Print the data that follows exactly, leaving nothing out.

[Stored data entries]
────────────────
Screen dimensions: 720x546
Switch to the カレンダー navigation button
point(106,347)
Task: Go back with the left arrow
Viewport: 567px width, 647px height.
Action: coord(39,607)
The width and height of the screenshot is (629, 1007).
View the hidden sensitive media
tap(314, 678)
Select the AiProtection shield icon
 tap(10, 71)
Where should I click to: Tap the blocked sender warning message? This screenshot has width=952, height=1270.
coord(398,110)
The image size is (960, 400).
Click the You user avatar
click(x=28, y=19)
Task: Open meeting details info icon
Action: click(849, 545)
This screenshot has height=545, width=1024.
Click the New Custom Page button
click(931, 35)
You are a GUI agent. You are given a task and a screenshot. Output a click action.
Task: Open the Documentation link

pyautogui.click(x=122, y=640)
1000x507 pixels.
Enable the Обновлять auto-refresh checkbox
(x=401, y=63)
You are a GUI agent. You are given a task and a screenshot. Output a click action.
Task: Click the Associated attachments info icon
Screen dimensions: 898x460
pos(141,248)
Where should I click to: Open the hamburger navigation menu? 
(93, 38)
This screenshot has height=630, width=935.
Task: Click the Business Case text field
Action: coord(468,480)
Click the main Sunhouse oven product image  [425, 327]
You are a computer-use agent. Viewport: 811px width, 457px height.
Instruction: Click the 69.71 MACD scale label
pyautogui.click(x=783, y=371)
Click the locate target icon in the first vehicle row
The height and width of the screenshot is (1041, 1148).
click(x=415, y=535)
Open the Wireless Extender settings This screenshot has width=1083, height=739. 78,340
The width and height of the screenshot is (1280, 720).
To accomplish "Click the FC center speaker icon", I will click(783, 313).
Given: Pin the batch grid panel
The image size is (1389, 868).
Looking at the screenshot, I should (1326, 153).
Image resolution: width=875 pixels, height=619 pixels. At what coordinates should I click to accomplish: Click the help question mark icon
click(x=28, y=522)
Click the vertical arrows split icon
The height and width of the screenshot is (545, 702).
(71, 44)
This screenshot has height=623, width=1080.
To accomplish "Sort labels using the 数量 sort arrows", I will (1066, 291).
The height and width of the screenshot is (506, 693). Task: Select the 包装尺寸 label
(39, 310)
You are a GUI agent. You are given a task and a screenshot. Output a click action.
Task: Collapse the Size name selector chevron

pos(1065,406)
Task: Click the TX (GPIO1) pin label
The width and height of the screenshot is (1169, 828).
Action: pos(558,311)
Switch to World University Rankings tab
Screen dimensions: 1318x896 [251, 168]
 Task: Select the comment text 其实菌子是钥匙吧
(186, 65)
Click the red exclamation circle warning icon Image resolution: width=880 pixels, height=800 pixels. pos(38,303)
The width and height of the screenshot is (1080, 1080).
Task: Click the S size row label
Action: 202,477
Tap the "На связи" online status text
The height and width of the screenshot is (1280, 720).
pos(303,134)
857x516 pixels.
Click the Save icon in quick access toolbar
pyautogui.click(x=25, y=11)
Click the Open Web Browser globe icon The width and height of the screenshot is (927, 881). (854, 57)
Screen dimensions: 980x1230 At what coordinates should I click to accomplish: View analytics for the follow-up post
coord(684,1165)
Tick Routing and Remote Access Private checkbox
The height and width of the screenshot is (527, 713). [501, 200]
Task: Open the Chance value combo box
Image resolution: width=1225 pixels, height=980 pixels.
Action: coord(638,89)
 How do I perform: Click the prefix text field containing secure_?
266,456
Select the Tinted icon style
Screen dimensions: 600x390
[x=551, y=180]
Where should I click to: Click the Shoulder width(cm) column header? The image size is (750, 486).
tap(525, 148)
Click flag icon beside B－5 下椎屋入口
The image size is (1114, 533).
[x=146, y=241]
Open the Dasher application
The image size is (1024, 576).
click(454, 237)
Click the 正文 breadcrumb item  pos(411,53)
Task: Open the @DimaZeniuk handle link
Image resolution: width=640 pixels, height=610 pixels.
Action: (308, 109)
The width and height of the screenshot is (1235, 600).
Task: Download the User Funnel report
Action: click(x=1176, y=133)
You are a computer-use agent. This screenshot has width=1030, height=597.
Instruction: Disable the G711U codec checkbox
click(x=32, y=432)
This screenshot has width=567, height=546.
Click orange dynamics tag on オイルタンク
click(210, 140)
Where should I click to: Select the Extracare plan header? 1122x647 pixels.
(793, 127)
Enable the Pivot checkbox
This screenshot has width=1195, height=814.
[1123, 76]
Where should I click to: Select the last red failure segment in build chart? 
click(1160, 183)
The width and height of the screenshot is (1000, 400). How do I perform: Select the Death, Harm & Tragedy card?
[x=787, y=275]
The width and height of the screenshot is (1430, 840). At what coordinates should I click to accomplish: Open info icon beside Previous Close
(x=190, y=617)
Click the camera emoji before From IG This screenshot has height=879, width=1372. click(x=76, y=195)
────────────────
FINISHED EXERCISE:
Screen dimensions: 720x546
Switch to the カレンダー navigation button
point(106,347)
Task: Go back with the left arrow
Viewport: 567px width, 647px height.
Action: coord(39,607)
The width and height of the screenshot is (629, 1007).
View the hidden sensitive media
tap(314, 678)
Select the AiProtection shield icon
 tap(10, 71)
Where should I click to: Tap the blocked sender warning message? This screenshot has width=952, height=1270.
coord(398,110)
The image size is (960, 400).
Click the You user avatar
click(x=28, y=19)
Task: Open meeting details info icon
Action: click(849, 545)
This screenshot has height=545, width=1024.
Click the New Custom Page button
click(931, 35)
You are a GUI agent. You are given a task and a screenshot. Output a click action.
Task: Open the Documentation link

pyautogui.click(x=122, y=640)
1000x507 pixels.
Enable the Обновлять auto-refresh checkbox
(x=401, y=63)
You are a GUI agent. You are given a task and a screenshot. Output a click action.
Task: Click the Associated attachments info icon
Screen dimensions: 898x460
pos(141,248)
Where should I click to: Open the hamburger navigation menu? 
(93, 38)
This screenshot has height=630, width=935.
Task: Click the Business Case text field
Action: coord(468,480)
Click the main Sunhouse oven product image  [425, 327]
You are a computer-use agent. Viewport: 811px width, 457px height.
Instruction: Click the 69.71 MACD scale label
pyautogui.click(x=783, y=371)
Click the locate target icon in the first vehicle row
The height and width of the screenshot is (1041, 1148).
click(x=415, y=535)
Open the Wireless Extender settings This screenshot has width=1083, height=739. 78,340
The width and height of the screenshot is (1280, 720).
To accomplish "Click the FC center speaker icon", I will click(783, 313).
Given: Pin the batch grid panel
The image size is (1389, 868).
Looking at the screenshot, I should (1326, 153).
Image resolution: width=875 pixels, height=619 pixels. At what coordinates should I click to accomplish: Click the help question mark icon
click(x=28, y=522)
Click the vertical arrows split icon
The height and width of the screenshot is (545, 702).
(71, 44)
This screenshot has height=623, width=1080.
To accomplish "Sort labels using the 数量 sort arrows", I will (1066, 291).
The height and width of the screenshot is (506, 693). Task: Select the 包装尺寸 label
(39, 310)
You are a GUI agent. You are given a task and a screenshot. Output a click action.
Task: Collapse the Size name selector chevron

pos(1065,406)
Task: Click the TX (GPIO1) pin label
The width and height of the screenshot is (1169, 828).
Action: pos(558,311)
Switch to World University Rankings tab
Screen dimensions: 1318x896 [251, 168]
 Task: Select the comment text 其实菌子是钥匙吧
(186, 65)
Click the red exclamation circle warning icon Image resolution: width=880 pixels, height=800 pixels. pos(38,303)
The width and height of the screenshot is (1080, 1080).
Task: Click the S size row label
Action: 202,477
Tap the "На связи" online status text
The height and width of the screenshot is (1280, 720).
pos(303,134)
857x516 pixels.
Click the Save icon in quick access toolbar
pyautogui.click(x=25, y=11)
Click the Open Web Browser globe icon The width and height of the screenshot is (927, 881). (854, 57)
Screen dimensions: 980x1230 At what coordinates should I click to accomplish: View analytics for the follow-up post
coord(684,1165)
Tick Routing and Remote Access Private checkbox
The height and width of the screenshot is (527, 713). [501, 200]
Task: Open the Chance value combo box
Image resolution: width=1225 pixels, height=980 pixels.
Action: coord(638,89)
 How do I perform: Click the prefix text field containing secure_?
266,456
Select the Tinted icon style
Screen dimensions: 600x390
[x=551, y=180]
Where should I click to: Click the Shoulder width(cm) column header? The image size is (750, 486).
tap(525, 148)
Click flag icon beside B－5 下椎屋入口
The image size is (1114, 533).
[x=146, y=241]
Open the Dasher application
The image size is (1024, 576).
click(454, 237)
Click the 正文 breadcrumb item  pos(411,53)
Task: Open the @DimaZeniuk handle link
Image resolution: width=640 pixels, height=610 pixels.
Action: (308, 109)
The width and height of the screenshot is (1235, 600).
Task: Download the User Funnel report
Action: click(x=1176, y=133)
You are a computer-use agent. This screenshot has width=1030, height=597.
Instruction: Disable the G711U codec checkbox
click(x=32, y=432)
This screenshot has width=567, height=546.
Click orange dynamics tag on オイルタンク
click(210, 140)
Where should I click to: Select the Extracare plan header? 1122x647 pixels.
(793, 127)
Enable the Pivot checkbox
This screenshot has width=1195, height=814.
[1123, 76]
Where should I click to: Select the last red failure segment in build chart? 
click(1160, 183)
The width and height of the screenshot is (1000, 400). How do I perform: Select the Death, Harm & Tragedy card?
[x=787, y=275]
The width and height of the screenshot is (1430, 840). At what coordinates should I click to accomplish: Open info icon beside Previous Close
(x=190, y=617)
Click the camera emoji before From IG This screenshot has height=879, width=1372. click(x=76, y=195)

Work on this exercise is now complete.